Dubai Islamic Bank increased its sukuk listing on Nasdaq Dubai to US$ 4.25 billion, with a US$ 1 billion issue on Wednesday. The local bourse is now considered the largest global venue for sukuk listings, totalling US$ 47.8 billion.

With the 2016 reporting season in full flow, there were many results announced this week – some good, some bad. As 2016 group revenue increased 1.9% to US$ 14.27 billion, Etisalat posted a 1.9% rise in profits to US$ 2.29 billion. Meanwhile, the country’s second telecom, Du, disappointed the market with a 20.0% slump in Q4 profits to US$ 101 million; some of the fall has been attributable to higher government royalty payments.

Emaar Properties has seen a 56.0% hike in Q4 profits to US$ 438 million as revenue from its property developments rose; 2016 profits came in 28.0% higher at US$ 1.43 billion on the back of a 14% hike in revenue to US$ 4.23 billion. International activity, at US$ 726 million, accounted for 17.2% of total revenue, with Dubai property sales of US$ 3.92 billion showing a 41% jump on the previous year’s returns.

On the other hand, Arabtec is going through a torrid time and its Q4 and 2016 results do not make happy reading. The Dubai-listed contractor posted a Q4 deficit of US$ 804 million, more than seven times the US$ 110 million recorded last year, and an annual loss of US$ 929 million (compared to US$ 640 million a year earlier). The board has agreed to a US$ 409 million capital restructuring plan.

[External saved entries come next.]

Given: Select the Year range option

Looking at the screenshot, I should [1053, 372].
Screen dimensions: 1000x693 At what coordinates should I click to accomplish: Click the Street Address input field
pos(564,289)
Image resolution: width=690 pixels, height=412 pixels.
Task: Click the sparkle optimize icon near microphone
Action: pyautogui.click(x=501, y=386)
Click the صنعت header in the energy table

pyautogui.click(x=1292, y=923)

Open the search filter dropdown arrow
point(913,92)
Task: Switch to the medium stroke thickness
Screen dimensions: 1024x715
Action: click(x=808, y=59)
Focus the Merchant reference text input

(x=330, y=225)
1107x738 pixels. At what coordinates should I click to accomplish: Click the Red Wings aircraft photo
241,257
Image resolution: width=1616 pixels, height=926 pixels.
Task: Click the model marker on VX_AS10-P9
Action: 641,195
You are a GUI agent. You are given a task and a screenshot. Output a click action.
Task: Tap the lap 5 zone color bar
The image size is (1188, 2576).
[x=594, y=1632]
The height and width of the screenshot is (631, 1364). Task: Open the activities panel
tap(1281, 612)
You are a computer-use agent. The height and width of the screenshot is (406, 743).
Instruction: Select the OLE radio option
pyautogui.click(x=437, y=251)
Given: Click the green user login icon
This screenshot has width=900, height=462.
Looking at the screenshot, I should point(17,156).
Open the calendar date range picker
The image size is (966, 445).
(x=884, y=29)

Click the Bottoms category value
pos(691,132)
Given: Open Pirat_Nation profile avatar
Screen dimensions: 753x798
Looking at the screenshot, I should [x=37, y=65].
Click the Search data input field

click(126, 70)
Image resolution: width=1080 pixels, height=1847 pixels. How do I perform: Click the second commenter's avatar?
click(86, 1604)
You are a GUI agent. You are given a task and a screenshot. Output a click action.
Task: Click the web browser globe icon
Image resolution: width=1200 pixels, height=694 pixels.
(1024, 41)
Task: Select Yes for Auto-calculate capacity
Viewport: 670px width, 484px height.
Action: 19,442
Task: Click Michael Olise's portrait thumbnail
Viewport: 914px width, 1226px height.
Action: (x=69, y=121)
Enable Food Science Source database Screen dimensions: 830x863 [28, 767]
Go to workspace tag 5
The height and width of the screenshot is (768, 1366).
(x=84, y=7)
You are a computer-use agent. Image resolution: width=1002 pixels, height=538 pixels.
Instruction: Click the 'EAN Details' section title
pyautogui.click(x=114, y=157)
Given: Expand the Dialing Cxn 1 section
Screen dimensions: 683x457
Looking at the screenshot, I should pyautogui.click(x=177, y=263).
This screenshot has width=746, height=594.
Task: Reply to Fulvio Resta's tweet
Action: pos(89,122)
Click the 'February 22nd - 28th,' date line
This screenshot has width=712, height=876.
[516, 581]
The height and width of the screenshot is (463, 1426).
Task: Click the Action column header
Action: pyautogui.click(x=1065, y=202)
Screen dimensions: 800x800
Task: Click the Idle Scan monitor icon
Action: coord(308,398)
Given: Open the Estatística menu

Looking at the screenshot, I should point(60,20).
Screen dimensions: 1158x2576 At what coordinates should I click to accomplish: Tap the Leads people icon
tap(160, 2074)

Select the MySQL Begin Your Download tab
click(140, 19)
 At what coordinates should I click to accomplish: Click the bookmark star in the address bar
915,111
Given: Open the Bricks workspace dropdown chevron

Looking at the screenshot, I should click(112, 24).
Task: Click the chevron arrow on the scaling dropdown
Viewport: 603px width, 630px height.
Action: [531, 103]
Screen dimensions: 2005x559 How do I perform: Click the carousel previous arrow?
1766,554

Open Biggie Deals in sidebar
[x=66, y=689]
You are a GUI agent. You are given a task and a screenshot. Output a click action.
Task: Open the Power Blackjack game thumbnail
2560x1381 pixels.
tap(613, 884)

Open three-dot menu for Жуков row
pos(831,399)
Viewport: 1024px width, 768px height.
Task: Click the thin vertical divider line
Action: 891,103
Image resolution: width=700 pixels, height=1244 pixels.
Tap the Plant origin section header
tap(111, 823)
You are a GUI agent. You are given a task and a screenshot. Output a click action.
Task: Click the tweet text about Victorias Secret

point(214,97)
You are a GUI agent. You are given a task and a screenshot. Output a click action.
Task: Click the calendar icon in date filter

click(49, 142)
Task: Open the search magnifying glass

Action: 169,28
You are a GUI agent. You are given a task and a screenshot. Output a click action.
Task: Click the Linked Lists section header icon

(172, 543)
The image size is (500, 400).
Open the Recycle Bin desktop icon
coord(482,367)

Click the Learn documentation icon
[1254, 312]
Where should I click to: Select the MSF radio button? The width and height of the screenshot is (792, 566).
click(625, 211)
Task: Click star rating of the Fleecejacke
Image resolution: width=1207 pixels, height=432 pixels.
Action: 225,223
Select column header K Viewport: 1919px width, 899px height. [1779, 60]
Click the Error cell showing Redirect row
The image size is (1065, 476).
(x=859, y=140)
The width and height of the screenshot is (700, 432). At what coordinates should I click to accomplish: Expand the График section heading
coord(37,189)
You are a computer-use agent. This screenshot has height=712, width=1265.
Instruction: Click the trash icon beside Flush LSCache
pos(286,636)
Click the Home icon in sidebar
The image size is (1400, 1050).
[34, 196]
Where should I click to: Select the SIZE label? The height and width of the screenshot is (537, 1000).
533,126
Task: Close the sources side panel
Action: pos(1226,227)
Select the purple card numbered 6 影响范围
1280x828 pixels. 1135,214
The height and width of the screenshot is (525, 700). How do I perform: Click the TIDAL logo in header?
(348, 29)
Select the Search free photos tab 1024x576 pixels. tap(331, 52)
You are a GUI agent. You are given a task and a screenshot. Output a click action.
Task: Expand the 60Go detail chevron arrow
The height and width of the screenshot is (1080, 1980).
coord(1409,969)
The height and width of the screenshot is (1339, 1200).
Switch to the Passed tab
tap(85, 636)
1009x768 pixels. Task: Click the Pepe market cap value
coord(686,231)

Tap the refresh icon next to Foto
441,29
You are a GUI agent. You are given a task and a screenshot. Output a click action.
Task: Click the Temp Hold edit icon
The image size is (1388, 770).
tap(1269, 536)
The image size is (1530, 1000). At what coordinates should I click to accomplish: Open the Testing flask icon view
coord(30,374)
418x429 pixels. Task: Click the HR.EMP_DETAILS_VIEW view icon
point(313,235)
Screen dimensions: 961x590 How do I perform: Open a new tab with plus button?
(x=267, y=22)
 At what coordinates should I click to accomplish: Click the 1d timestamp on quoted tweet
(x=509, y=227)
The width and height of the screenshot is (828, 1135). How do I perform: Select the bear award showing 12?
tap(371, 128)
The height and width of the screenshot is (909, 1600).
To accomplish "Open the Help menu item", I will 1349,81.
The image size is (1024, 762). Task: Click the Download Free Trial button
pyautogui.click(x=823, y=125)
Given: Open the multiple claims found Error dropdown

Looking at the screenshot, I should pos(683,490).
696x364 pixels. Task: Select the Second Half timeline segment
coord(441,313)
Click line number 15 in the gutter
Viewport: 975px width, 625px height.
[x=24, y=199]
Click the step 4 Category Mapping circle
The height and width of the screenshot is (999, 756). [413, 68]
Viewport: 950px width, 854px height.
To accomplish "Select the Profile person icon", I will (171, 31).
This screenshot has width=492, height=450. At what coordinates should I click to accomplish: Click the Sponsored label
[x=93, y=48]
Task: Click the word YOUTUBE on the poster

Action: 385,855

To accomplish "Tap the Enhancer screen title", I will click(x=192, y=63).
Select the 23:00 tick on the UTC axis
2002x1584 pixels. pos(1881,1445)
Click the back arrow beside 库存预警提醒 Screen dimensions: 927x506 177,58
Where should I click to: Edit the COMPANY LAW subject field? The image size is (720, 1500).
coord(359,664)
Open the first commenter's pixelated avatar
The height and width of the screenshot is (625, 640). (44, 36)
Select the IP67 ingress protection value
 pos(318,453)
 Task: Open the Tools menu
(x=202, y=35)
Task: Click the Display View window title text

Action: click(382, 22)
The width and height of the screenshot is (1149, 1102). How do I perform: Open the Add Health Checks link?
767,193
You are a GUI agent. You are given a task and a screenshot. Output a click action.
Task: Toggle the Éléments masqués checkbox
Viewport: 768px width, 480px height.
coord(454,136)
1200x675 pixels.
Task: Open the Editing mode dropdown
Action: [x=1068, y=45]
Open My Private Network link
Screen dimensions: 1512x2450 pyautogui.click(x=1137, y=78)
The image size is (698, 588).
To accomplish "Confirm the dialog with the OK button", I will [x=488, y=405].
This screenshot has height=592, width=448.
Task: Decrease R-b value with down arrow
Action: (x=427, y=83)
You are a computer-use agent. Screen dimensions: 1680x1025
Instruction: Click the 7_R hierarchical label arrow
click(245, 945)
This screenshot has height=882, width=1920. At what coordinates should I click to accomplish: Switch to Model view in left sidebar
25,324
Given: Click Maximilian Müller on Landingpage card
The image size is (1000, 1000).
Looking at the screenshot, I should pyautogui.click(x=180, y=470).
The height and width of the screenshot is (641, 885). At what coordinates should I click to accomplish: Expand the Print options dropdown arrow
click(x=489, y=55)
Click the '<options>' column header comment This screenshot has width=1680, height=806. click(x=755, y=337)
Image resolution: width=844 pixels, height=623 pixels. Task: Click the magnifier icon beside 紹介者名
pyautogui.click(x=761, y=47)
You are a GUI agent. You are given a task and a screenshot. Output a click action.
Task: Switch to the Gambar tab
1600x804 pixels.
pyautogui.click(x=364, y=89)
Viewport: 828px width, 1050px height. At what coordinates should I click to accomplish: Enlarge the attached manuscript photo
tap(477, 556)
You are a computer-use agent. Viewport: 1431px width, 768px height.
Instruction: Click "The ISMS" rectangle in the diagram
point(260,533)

Dubai developer, Damac, reported a 1.3% rise in Q4 profits to US$ 233 million, with annual profits falling 18.2% to US$ 1.0 billion. Shareholders will be happy with a US$ 0.068 cash dividend – 66.7% higher than last year. Over the year, the company handed over 2.4k units, with 45.8% of that total occurring in Q4.

Union Properties posted a 51.4% decline in 2016 profits to US$ 58 million, as revenue tumbled 23.5% to US$ 308 million. Its total asset base nudged 1.7% higher to US$ 2.3 billion.

Although still in the red, Drake and Scull International reduced their 2016 loss by 16.2% to US$ 214 million, with a Q4 loss of US$ 133 million (compared to a US$ 3 million profit in the same period of 2015). 2016 revenue was down 22.6% to US$ 886 million.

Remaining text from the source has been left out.